従来はこの「天之御舎」を杵築大社とみて、櫛八玉神が大国主神に御饗をたてまつったと解釈されてきたが、
この箇所は原文では「~而~而~而~」と、「そして、それから」という意味がある「而」という接続詞を重ねており、
直前の大国主神の発言から文が切れておらず、主語の交代がみられないことから、
大国主神が服属のしるしに天之御舎をしつらえ、天神に御饗をたてまつった、とする解釈もある。
では『古事記』では杵築大社はいつ造られたのか、ということになるが、
これは垂仁天皇記に、御子の本牟智和気御子が長じてもはっきりした言葉を喋ることができず、
その事について悩む天皇の御夢に出雲大神が現れて、
「わたしの宮を修繕して天皇の御舎のようにするならば、御子は必ずはっきりとものを言うだろう」
と教えたので、天皇は本牟智和気御子を出雲に遣わして大神の宮を拝ませたところ、御子ははっきりと言葉を喋るようになったので、
天皇は出雲大神の神の宮を造らせた、とあって、この時に「天つ神御子」つまり天皇と出雲大神との約束が果たされたことになっている。
つまり、厳密には「国譲り」の時に出雲大神の宮を造ったかどうか、『古事記』は記していないということになる。
どちらにせよ、櫛八玉神が水戸(河口)の神の属性を持ち、海産物を御饌として奉る神であることには変わりはない。

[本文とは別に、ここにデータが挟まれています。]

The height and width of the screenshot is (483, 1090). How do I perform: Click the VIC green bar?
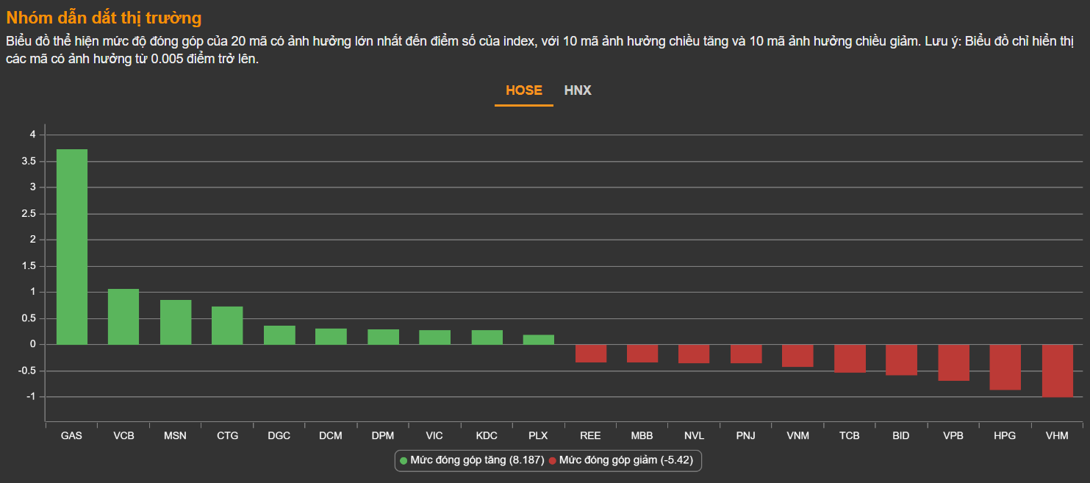tap(434, 337)
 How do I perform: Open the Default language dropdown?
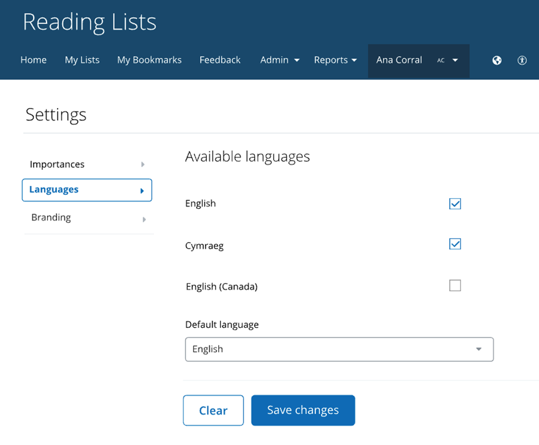click(339, 350)
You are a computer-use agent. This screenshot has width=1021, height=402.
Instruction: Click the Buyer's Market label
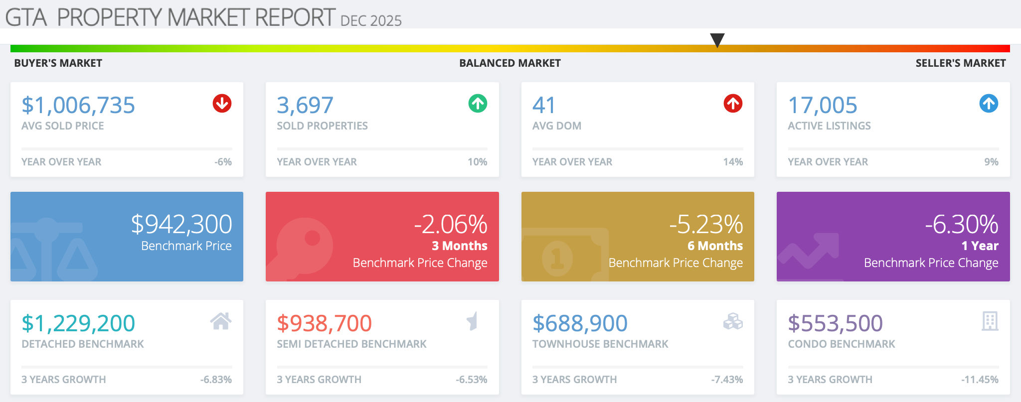point(58,63)
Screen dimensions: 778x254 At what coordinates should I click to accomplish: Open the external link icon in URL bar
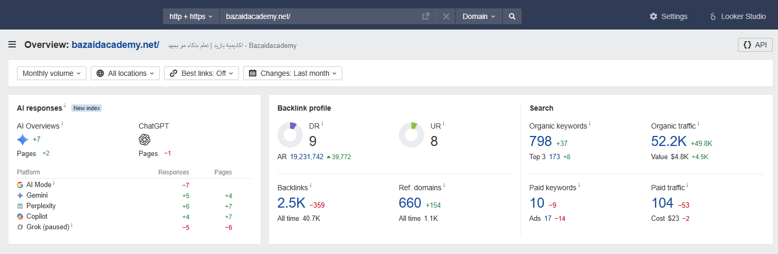(426, 16)
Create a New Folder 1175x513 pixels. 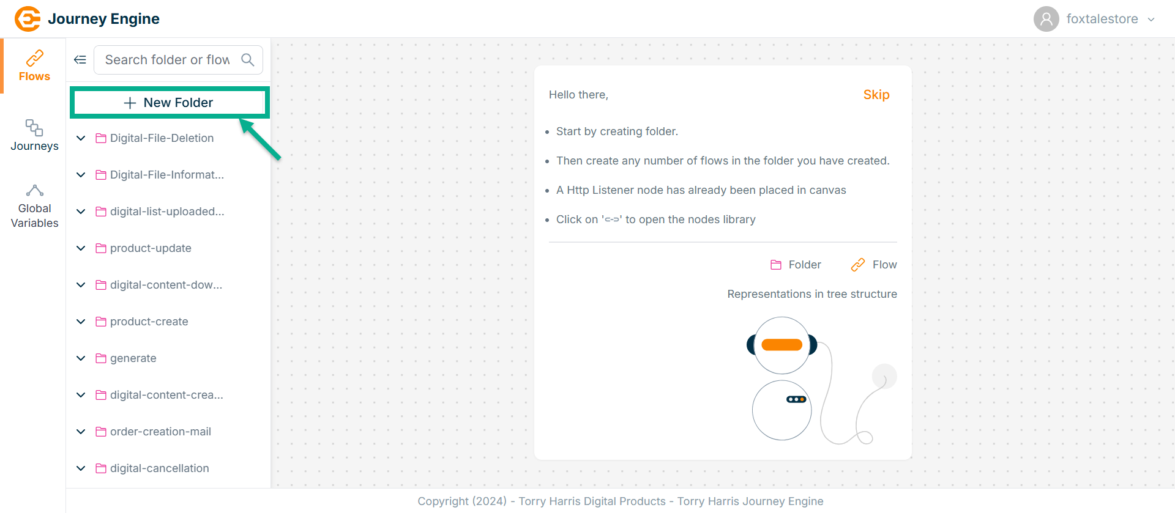[x=170, y=103]
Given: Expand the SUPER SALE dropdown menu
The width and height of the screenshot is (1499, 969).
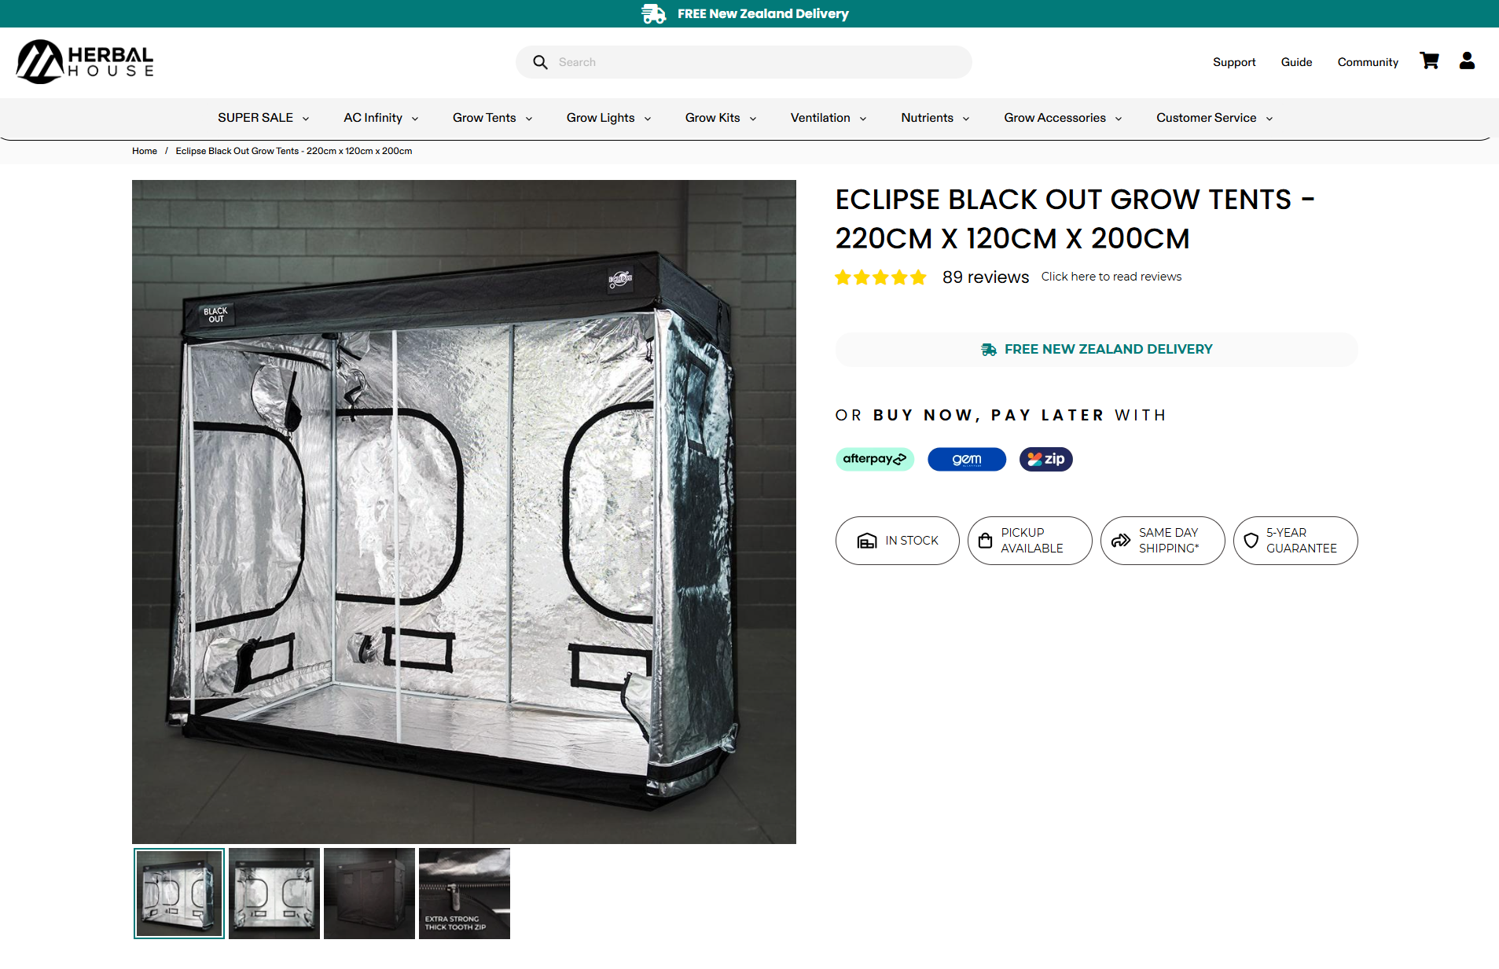Looking at the screenshot, I should pyautogui.click(x=263, y=118).
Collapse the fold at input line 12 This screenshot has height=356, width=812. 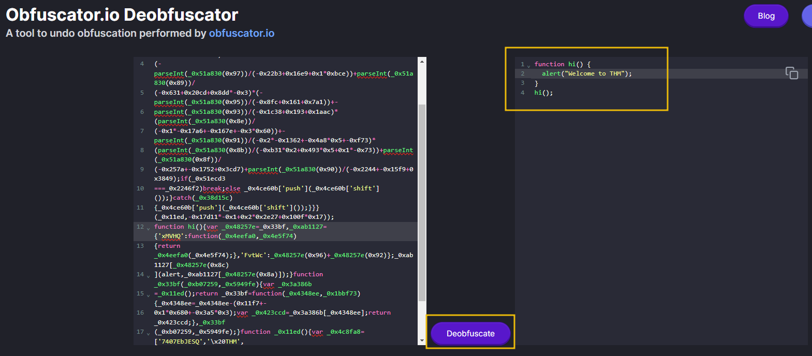(x=149, y=228)
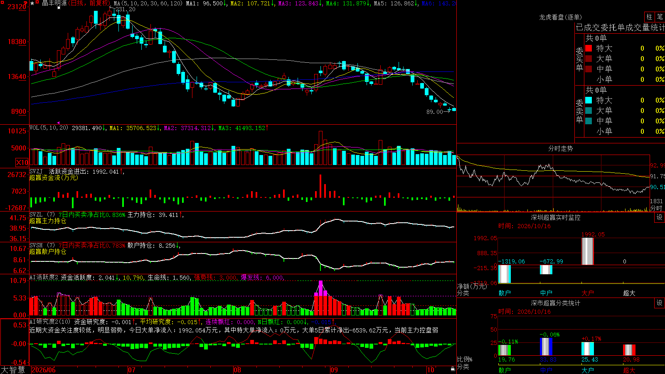Screen dimensions: 665x374
Task: Click the X10 volume scale icon
Action: click(22, 162)
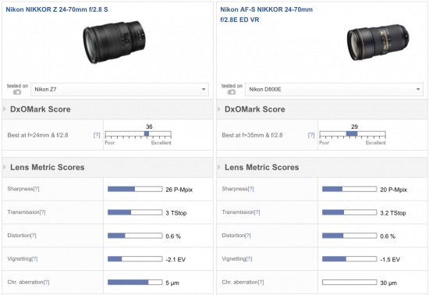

水門の地において御饗をたてまつることについては、天照大神の宮を伊勢に定めた倭姫命の事績について記した『倭姫命世記』にも、
天照大神の御杖代として鎮座地を探し求める倭姫命が宮川を下って河口の小浜に出てきたとき「鷲取老翁」に出会い、
老翁は冷たい御水をもって御饗を奉ったので、倭姫命はそれを讃えて水門に水饗神社を定め、その浜を「鷲取小浜」と名づけた、
という伝承があり、
「(来訪した)貴い存在」に対して「水門の小浜」にて「御饗」をたてまつることについてモチーフが共通している。
湊社に御饗の神である櫛八玉神が祀られており、もしその鎮座が多芸志の小浜での御饗を記念したものだとすると、
この湊社の鎮座する地が多芸志の小浜であり、神に御饗をたてまつった地ということになるが、はたしてどうだろうか。
「たぎし」とは、「折れ曲がった状態」をあらわす古語で、「たぎたぎし」と重ねると「デコボコな状態」をあらわす。
この地が神門水海が日本海に流れ出す水門、くびれて狭くなっていた所であったならば、
地形が「く」の字形に折れ曲がっている状態を「たぎし」といったのではないか。
「多芸志の小浜」は『古事記』にのみみえる地名で、
『日本書紀』ではこの御饗の記事が正文・一書(異伝)ともに一切収録されていない。

櫛八玉神は鵜の姿に変じて海中に入り、海底の粘土をくわえ出して来てたくさんの土器を作り、
海藻の茎を刈って火を起こすための臼を作り、また海藻の茎で火を起こすための杵を作り、
それらをもって火を起こしたと『古事記』に記されていることから、
出雲国造の代替わりの時に行われる重儀「火継式」の時にはこの神を祭り、
国造は火継式を終えて熊野大社から帰る途中、当社を拝むことが常例となっている。
また、毎年八月十四日に行われる「神幸祭」においては、
古くは櫛八玉神の子孫である別火(べっか)氏が神幸の供奉をして当社に至り(現在は禰宜が供奉する)、
祭事にお仕え申し上げていた。
小さな社ではあるが、大社の祭においては重要な役割を果たす社となっている。

社前。
周囲には細い道しかなく、東にはぶどう園が広がっていて、場所がわかりにくい。
鳥居。
神社は南面している。
参道の向こうに拝殿。
右手は森になっている。
参道は砂地になっていて、いかにも海辺の社。
拝殿前。奥に本殿が見える。
湊社本殿。簡素な一間社。
境内風景。
社殿は簡素だが、境内地は広い。
西の方はグラウンドゴルフ場?になっている。